Et, comme l’a souligné un premier RETEX (retour d’expérience) de l’armée australienne, ils ont « utilisé leur connaissance de notre adhésion aux lois des conflits armés » (du moins celle de la coalition) pour se prémunir des attaques aériennes en se protégeant derrière les civils. Le même document a aussi insisté sur le « Darwinisme », c’est à dire que dans ce type d’opération, « ce n’est pas le plus fort qui survit… mais celui qui sait s’adapter. »

En outre, si l’EI a commis des exactions au cours de la bataille, notamment en cherchant à empêcher les civils de fuir, certaines unités irakiennes – à dominante chiite – ont été soupçonnés de s’être livrées à des exécutions sommaires ainsi qu’à des actes de torture. Ce qui ne facilitera évidemment pas la phase de reconstruction.

« Notre priorité était de tenir compte de la présence d’un grand nombre de civils dans Mossoul, et ç’a été notre préoccupation tout au long de la bataille », a cependant affirmé le général al-Saadi, le numéro deux des forces antiterroristes irakiennes (ICTS), dans les colonnes du Figaro. « Notre deuxième limite était a volonté de préserver la vie de nos soldats. Et enfin, nous avons tout fait pour limiter les dégâts au minimum pour les infrastructures. On a réussi, en ce qui concerne les civils [ndlr, 700.000 déplacés à ce jour], à maintenir les pertes au plus bas, un peu moins en ce qui concerne les dégâts à la ville », a-t-il résumé.

Cela étant, ce n’est pas encore tout à fait terminé à Mossoul. De l’aveu même du général al-Saadi, il reste un « peu plus d’un millier » de jihadistes, « en comptant leur famille ». Et d’ajouter : « ils sont dans un périmètre d’environ 200 mètres de long sur 50 de profondeur. Ils sont le dos au fleuve et n’ont nulle part ou aller. »

Même si, comme l’estime le numéro deux de l’ICTS, Daesh « n’a plus les moyens de revenir », les jihadistes peuvent toujours mener des opérations ponctuelles, comme cela a été le cas le 25 juin dernier avec l’attaque, grâce à des complicités locales, des quartiers de Tanak et de Yarmouk, situés à l’ouest de Mossoul, ou encore le 7 juillet, avec un assaut donné contre le village d’Imam Gharbi, non loin de la base américaine de Qayyarah (Q-Base).

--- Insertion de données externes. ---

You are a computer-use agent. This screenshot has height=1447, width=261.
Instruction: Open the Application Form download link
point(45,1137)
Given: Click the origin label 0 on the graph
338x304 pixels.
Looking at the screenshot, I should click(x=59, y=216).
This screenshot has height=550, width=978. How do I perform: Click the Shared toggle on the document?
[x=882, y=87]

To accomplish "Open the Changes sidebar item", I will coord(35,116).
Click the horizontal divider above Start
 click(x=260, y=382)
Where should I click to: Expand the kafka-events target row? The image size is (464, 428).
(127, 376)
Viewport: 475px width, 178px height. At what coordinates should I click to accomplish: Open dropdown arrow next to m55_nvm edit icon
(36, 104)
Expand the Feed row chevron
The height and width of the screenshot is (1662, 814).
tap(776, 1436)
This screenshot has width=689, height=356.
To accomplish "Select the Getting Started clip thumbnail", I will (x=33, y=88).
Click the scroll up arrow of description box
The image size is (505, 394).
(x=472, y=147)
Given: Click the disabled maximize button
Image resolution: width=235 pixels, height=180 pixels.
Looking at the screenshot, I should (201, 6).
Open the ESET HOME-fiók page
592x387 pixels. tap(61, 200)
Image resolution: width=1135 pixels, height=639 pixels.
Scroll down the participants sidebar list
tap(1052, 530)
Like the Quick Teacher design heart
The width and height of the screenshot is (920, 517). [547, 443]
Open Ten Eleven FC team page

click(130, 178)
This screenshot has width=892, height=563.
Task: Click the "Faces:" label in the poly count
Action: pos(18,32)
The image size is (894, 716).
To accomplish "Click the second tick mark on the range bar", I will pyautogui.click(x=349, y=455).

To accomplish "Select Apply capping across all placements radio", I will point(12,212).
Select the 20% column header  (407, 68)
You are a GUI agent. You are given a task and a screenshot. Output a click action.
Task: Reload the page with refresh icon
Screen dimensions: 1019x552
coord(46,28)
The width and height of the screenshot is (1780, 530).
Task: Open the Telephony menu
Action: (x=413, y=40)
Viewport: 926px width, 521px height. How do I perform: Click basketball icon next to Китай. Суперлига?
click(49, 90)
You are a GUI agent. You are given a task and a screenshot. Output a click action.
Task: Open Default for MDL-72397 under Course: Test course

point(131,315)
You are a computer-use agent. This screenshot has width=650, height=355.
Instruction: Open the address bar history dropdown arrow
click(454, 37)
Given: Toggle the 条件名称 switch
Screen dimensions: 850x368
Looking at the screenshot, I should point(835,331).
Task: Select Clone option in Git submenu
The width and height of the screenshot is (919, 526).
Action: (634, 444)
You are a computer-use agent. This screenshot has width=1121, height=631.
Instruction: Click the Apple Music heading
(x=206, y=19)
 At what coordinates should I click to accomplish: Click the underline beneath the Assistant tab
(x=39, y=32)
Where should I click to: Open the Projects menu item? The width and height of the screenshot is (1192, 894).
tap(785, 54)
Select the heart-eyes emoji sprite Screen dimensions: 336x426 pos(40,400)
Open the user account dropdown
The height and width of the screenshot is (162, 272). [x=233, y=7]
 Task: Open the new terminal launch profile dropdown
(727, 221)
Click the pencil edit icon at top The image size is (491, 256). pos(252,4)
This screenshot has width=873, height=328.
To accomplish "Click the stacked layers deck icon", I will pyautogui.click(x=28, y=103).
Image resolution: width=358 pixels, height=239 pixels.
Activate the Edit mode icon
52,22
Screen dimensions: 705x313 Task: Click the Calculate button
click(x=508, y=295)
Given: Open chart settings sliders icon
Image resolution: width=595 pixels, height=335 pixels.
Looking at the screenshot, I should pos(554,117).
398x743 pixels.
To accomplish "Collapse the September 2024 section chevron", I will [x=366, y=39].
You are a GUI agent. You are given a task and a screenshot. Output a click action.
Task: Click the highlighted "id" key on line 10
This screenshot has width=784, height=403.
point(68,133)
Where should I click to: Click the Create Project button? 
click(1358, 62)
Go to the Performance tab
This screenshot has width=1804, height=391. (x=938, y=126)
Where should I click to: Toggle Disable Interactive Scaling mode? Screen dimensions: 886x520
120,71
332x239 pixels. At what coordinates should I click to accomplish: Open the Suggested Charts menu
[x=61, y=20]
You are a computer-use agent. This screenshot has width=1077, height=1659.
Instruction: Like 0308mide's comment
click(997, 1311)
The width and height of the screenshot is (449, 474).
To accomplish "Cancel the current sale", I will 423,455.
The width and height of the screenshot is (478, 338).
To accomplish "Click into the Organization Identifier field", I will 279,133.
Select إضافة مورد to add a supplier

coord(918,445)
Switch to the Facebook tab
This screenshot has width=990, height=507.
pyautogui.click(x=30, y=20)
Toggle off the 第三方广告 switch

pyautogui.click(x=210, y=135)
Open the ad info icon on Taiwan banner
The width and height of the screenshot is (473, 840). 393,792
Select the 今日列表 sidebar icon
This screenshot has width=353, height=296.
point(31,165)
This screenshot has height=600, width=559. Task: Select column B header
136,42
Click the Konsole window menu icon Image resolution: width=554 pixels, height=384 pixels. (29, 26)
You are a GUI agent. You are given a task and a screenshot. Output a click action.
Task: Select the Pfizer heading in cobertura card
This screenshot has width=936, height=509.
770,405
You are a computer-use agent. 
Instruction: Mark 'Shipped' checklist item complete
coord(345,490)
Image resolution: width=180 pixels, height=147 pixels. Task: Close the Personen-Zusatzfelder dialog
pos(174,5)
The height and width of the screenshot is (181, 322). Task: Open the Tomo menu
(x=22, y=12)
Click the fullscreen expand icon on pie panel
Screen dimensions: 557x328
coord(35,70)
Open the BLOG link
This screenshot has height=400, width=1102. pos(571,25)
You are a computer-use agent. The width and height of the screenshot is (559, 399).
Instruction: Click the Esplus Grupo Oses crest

Ce genre d’attaque continuera tant que l’EI gardera le contrôle de plusieurs localités situées entre la frontière syrienne et la province irakienne d’al-Anbar. Enfin, il est probable que l’organisation jihadiste cherchera à mener des actions de guérilla, ce qui compliquera les opérations de reconstruction dans la région, dont le financement n’est, à ce jour, pas arrêté.

Mais la question essentielle reste la gouvernance future de Mossoul, avec, en toile de fond, la rivalité entre chiites et sunnites et les envies d’indépendance du Kurdistan irakien. La mise à l’écart de la population sunnite, comme en 2013, associée à la lenteur de la reconstruction et aux difficultés pour assurer les besoins élémentaires des civils, constituerait un argument de poids pour les recruteurs de Daesh.

« Nous ne sommes pas en sécurité, les gens ont peur. Les chefs de Daesh sont toujours là et ils peuvent recruter à nouveau. Personne n’a pensé à l’après, aux suites de cette bataille », a d’ailleurs estimé un habitant, d’après le quotidien Libération.